# Affordable Trailer for our TB



## sarah4496 (Feb 22, 2015)

Hi There,

I am looking for advice on what to get for a trailer for our 13y/o 16.2 TB. Bumper pull, and something that my 3/4t Chevy 1500 can pull. Our budget is about 5k, but i'd like to spend closer to 2500. Just using it for taking him back and forth to riding trails, trips, and the vet from time to time. Used or new (probably won't be new in my budget). Any suggestions?


----------



## ahop (Feb 7, 2011)

As you will be looking at used make sure that you have a trailer high enough (at least 7') and long enough for your horse to travel comfortably. If you find a straight load, a bar across the front of horse stall as opposed to a manger would probably be better (this will give your horse more foot room). If you find a slant just make sure your horse fits comfortably in the stall - a few of the slants can be a bit short for the TB's. If you have a place to store a trailer inside you can save considerable $'s by looking at steel trailers as opposed to aluminum. And if you go so far as to look at stock trailers you can save even more. The plus here is that your horse should have plenty of room in these - the negatives are lack of tack area depending on style of stock trailer and type of weather hauling in as stocks are pretty 'airy'.
Most important check the floor, hitch and all mechanics of the trailer for soundness.
Good luck on your search.


----------



## PrivatePilot (Dec 7, 2009)

You will be firmly in the used, and probably fairly old market at that price range. Not to say that you can't or won't find something suitable, just be aware that old trailers sometimes do not age gracefully, so be sure to inspect things VERY carefully - a $2500 used trailer can easily become a $5000 used trailer after you buy it when you realize it needs $2500 worth of work to make it safe.

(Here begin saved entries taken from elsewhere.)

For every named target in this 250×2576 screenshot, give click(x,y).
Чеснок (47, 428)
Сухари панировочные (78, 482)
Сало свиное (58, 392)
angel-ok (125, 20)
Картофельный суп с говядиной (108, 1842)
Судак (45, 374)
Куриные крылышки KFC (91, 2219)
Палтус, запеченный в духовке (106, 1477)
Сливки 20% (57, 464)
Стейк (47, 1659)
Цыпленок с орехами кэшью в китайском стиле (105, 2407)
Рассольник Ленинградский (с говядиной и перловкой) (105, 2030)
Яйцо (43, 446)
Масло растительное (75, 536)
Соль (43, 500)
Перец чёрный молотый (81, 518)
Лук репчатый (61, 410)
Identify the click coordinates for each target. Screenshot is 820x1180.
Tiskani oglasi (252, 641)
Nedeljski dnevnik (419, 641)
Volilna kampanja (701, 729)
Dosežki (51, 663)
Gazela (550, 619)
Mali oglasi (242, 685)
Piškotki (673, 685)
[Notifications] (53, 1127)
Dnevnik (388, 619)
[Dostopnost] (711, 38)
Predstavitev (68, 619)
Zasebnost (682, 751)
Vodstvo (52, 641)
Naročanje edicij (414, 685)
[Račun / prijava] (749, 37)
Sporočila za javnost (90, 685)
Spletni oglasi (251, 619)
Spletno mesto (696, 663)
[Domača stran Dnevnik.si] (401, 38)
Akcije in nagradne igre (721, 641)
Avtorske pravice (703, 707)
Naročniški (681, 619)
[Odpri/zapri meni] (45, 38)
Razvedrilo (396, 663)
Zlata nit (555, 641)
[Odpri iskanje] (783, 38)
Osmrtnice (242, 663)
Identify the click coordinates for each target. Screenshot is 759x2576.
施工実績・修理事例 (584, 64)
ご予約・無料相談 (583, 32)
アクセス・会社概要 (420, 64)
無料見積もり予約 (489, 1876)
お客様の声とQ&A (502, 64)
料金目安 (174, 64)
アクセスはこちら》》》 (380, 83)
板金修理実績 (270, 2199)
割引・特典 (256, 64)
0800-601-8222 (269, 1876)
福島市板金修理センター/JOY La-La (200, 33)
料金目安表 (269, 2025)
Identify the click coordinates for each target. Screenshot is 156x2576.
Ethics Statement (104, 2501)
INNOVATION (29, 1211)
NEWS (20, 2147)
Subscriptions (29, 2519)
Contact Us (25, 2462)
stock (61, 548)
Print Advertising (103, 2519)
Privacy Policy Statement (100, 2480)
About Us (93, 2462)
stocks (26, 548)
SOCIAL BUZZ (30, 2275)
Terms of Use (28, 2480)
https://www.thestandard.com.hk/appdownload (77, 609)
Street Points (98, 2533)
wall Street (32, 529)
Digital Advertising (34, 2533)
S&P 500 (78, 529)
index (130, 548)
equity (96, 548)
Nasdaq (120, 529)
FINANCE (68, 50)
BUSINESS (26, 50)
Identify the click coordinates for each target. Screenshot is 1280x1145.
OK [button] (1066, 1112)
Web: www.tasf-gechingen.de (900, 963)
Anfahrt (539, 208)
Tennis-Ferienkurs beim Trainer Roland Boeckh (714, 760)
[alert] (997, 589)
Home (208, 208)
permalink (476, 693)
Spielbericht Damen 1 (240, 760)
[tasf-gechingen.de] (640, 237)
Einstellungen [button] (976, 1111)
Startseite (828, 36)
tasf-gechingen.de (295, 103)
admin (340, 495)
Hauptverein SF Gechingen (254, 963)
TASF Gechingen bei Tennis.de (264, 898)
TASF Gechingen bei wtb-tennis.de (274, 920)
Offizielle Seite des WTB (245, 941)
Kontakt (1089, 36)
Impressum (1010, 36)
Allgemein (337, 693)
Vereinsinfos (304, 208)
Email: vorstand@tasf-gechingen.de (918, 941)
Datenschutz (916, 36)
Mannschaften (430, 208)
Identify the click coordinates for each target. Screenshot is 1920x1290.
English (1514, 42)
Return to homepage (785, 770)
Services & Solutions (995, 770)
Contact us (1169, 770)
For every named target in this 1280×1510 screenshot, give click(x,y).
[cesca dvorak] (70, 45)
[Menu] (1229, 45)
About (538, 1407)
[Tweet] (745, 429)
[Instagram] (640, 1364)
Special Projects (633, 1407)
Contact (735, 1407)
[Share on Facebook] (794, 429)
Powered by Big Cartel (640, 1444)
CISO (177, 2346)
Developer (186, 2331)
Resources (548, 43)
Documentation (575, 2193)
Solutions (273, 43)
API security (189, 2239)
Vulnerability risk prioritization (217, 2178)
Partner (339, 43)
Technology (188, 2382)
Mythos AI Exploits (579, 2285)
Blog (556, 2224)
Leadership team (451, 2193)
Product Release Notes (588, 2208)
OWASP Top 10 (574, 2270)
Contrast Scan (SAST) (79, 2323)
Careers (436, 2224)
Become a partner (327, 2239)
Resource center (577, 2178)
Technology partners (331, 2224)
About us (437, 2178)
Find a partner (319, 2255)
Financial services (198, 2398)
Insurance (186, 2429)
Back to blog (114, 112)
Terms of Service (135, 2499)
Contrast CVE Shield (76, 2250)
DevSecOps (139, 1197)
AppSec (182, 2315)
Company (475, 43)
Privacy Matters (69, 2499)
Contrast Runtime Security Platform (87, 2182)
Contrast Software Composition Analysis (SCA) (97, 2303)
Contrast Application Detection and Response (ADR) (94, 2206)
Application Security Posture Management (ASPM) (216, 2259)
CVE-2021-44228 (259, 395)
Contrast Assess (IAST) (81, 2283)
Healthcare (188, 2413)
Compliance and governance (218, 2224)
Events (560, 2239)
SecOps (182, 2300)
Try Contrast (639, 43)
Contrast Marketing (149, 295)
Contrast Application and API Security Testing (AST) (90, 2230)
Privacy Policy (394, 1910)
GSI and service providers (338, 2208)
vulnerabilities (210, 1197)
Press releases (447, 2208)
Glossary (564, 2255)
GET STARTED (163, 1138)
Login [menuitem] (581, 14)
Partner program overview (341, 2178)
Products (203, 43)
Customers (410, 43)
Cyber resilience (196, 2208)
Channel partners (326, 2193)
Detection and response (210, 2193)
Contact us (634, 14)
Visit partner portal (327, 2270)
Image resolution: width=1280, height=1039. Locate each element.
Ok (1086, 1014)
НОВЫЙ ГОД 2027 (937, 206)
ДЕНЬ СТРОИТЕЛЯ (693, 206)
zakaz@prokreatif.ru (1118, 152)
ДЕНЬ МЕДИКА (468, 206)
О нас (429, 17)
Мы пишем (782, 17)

If you're handy and can tackle things like electrical, flooring etc yourself you can do repairs for a fraction of the cost of taking it to a professional, but if you're not, well, professionals don't come cheap.

Now don't let that discourage you, just go in eyes wide open. There are some gems out there as well that can just as easily be road-ready the second you hand over the cash, but based on plenty of personal experience, you'll also come across a lot of turds as well, some of which look sort of nice but get messy when you start looking underneath, or at the nitty-gritty things.


----------



## mred (Jan 7, 2015)

I just got a used trailer. 2h bp. the asking price was $4000. I paid $2500, after_ i pointed out items that need to be fixed. It looked great, little rust that you could see. Look close, take someone with you and have them also look. I found the floor in the ramp needed to be replaced, after I pull the rubber mat back. I pointed out every spot of rust and every littlle dent. They all don't have to be fixed, but it does bring the price down. Make sure it is safe!_


----------